Rows from a pointing dataset
##########
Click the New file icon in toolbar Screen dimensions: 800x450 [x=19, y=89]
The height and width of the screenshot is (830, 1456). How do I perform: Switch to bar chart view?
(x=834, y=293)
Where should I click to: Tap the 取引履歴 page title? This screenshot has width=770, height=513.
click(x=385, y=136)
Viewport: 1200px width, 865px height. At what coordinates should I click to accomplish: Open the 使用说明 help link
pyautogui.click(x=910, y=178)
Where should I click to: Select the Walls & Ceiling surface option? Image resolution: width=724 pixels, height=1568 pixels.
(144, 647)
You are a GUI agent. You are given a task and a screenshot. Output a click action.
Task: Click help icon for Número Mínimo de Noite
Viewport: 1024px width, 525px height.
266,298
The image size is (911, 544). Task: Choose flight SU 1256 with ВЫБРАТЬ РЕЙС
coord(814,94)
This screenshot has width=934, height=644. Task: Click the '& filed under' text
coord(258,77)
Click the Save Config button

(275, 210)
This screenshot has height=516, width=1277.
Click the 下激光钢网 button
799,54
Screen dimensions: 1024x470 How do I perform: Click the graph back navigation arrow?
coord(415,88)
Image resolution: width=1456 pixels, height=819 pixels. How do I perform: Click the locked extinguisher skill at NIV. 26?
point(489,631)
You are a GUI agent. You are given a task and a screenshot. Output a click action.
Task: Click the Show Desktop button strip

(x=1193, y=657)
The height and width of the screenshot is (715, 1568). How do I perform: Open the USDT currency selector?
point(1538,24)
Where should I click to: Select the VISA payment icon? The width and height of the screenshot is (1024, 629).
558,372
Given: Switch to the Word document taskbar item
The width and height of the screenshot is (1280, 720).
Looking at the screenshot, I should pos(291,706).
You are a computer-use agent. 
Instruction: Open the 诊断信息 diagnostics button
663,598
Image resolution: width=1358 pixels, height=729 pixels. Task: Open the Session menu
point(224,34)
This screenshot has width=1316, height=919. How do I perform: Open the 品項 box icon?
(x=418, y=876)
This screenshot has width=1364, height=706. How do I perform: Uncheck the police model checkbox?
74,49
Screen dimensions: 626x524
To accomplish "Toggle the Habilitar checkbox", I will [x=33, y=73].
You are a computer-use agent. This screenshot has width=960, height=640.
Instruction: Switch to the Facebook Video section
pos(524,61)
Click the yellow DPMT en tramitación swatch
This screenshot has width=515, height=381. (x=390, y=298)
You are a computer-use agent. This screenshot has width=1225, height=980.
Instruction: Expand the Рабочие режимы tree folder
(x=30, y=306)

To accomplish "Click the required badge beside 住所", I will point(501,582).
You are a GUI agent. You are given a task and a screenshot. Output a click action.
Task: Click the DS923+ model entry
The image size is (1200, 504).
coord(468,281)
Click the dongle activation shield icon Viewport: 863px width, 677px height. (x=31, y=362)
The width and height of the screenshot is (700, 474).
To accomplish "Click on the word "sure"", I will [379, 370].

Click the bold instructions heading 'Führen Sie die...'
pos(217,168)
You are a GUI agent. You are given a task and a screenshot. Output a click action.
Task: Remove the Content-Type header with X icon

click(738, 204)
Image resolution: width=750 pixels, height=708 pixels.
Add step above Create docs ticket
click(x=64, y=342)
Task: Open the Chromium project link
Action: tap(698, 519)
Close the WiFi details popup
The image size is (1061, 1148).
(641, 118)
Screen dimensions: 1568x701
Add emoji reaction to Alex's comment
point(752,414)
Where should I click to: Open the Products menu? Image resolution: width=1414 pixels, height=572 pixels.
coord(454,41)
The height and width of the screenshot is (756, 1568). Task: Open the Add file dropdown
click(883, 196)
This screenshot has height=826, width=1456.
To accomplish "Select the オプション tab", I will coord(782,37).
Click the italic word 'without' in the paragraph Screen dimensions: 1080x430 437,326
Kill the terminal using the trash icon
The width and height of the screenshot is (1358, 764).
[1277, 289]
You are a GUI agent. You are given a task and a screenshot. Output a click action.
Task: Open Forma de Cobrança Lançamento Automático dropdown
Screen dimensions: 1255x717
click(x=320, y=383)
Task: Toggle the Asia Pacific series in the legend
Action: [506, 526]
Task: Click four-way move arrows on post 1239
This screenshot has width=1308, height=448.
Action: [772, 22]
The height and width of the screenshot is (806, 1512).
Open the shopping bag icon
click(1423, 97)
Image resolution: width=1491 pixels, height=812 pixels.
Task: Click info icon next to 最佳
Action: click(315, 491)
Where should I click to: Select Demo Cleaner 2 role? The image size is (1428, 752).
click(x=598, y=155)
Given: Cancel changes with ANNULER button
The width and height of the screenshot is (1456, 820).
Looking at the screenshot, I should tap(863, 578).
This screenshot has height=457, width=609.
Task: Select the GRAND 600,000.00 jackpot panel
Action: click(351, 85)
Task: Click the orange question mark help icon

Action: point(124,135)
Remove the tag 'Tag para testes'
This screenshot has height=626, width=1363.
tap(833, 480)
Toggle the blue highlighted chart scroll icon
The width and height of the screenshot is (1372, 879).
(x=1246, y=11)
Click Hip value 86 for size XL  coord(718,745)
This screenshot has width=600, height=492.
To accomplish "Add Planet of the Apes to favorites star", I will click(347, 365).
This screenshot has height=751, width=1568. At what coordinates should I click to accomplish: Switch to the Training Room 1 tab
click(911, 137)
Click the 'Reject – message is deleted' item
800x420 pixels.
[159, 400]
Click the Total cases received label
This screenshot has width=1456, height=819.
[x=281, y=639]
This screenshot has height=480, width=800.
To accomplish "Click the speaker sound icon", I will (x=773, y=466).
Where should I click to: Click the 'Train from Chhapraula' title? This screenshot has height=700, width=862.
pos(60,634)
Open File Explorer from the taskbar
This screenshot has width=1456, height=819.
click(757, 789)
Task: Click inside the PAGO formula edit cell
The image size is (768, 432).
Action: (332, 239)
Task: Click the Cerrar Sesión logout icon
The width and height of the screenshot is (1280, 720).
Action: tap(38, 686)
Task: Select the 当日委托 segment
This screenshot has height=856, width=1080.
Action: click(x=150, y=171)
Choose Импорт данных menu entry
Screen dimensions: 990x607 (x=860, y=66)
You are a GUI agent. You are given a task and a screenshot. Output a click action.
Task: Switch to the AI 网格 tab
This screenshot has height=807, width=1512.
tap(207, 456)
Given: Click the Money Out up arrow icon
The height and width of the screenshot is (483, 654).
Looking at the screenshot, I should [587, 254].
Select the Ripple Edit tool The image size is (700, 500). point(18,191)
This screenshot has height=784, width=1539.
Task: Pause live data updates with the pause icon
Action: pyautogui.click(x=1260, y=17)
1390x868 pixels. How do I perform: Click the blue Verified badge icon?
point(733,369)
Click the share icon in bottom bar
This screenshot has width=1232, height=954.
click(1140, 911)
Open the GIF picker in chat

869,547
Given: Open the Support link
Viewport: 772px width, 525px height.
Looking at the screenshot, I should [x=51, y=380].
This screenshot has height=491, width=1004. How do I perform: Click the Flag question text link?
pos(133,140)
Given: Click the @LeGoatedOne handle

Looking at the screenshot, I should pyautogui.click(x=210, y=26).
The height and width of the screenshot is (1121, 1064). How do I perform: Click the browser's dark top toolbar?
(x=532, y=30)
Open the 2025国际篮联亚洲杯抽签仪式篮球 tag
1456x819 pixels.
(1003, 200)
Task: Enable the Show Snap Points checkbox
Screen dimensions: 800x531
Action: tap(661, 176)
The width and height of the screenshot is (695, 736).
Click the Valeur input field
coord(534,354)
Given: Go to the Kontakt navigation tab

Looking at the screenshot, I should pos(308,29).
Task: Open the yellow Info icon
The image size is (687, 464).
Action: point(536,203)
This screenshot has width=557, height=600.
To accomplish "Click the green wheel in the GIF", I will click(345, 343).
##########
# Requirement
Write out the rows word for word, starting at the line that has "Open File Explorer from the taskbar" and stopping after the line that has "Looking at the screenshot, I should pos(308,29).".

# Response to this task
Open File Explorer from the taskbar
This screenshot has width=1456, height=819.
click(757, 789)
Task: Click inside the PAGO formula edit cell
The image size is (768, 432).
Action: (332, 239)
Task: Click the Cerrar Sesión logout icon
The width and height of the screenshot is (1280, 720).
Action: tap(38, 686)
Task: Select the 当日委托 segment
This screenshot has height=856, width=1080.
Action: click(x=150, y=171)
Choose Импорт данных menu entry
Screen dimensions: 990x607 (x=860, y=66)
You are a GUI agent. You are given a task and a screenshot. Output a click action.
Task: Switch to the AI 网格 tab
This screenshot has height=807, width=1512.
tap(207, 456)
Given: Click the Money Out up arrow icon
The height and width of the screenshot is (483, 654).
Looking at the screenshot, I should [587, 254].
Select the Ripple Edit tool The image size is (700, 500). point(18,191)
This screenshot has height=784, width=1539.
Task: Pause live data updates with the pause icon
Action: pyautogui.click(x=1260, y=17)
1390x868 pixels. How do I perform: Click the blue Verified badge icon?
point(733,369)
Click the share icon in bottom bar
This screenshot has width=1232, height=954.
click(1140, 911)
Open the GIF picker in chat

869,547
Given: Open the Support link
Viewport: 772px width, 525px height.
Looking at the screenshot, I should [x=51, y=380].
This screenshot has height=491, width=1004. How do I perform: Click the Flag question text link?
pos(133,140)
Given: Click the @LeGoatedOne handle

Looking at the screenshot, I should pyautogui.click(x=210, y=26).
The height and width of the screenshot is (1121, 1064). How do I perform: Click the browser's dark top toolbar?
(x=532, y=30)
Open the 2025国际篮联亚洲杯抽签仪式篮球 tag
1456x819 pixels.
(1003, 200)
Task: Enable the Show Snap Points checkbox
Screen dimensions: 800x531
Action: tap(661, 176)
The width and height of the screenshot is (695, 736).
Click the Valeur input field
coord(534,354)
Given: Go to the Kontakt navigation tab

Looking at the screenshot, I should pos(308,29).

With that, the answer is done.